Prompt ▸
Below are the records; copy each line in which "computer" can be found.

[Records drawn from a dataset]
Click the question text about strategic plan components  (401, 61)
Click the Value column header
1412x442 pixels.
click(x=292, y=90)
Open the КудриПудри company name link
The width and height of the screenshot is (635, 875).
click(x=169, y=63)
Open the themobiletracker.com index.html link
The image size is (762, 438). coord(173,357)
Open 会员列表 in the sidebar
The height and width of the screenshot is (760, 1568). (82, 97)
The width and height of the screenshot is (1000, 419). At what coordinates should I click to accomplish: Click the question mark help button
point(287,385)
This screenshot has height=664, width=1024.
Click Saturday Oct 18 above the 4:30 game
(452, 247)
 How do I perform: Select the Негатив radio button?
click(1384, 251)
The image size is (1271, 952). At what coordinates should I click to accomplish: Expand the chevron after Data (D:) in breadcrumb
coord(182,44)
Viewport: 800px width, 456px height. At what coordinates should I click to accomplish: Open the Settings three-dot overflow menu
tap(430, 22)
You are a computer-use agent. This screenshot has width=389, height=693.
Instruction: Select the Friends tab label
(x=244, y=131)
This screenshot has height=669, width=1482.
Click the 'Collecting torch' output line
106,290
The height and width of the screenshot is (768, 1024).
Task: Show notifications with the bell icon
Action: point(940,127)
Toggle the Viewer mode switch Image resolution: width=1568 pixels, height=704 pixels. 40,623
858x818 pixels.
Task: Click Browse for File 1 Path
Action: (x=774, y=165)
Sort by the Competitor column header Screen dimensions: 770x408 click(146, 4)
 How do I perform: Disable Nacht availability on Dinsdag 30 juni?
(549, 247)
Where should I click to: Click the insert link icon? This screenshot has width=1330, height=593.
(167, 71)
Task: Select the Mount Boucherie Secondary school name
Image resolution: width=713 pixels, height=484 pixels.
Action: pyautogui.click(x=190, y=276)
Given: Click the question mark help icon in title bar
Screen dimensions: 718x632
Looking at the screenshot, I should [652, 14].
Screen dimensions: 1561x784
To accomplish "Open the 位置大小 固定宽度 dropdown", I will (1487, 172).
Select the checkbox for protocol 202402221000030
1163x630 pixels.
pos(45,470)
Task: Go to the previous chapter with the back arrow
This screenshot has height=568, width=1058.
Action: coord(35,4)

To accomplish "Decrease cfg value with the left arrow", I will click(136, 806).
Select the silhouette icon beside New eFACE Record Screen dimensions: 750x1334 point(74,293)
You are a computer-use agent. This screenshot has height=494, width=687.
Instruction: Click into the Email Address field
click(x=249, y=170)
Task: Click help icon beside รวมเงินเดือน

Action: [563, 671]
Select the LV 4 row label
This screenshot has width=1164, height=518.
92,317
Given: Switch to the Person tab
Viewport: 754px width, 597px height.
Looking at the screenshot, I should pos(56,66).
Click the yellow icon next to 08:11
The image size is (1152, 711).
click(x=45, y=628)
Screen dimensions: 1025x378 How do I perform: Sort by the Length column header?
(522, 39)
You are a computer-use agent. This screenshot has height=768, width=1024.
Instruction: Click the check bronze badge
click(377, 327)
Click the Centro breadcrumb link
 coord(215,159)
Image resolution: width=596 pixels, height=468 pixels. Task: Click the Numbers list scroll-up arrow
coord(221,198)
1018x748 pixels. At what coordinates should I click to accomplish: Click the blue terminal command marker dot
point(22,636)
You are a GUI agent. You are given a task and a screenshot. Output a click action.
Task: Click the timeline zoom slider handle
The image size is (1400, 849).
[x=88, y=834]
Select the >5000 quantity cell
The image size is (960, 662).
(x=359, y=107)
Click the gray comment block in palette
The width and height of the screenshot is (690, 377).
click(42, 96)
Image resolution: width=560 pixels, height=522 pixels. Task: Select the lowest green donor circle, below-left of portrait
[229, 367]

Output for this exercise ▸
You are a computer-use agent. This screenshot has width=389, height=693.
You are a computer-use agent. This screenshot has height=494, width=687.
You are a computer-use agent. This screenshot has height=768, width=1024.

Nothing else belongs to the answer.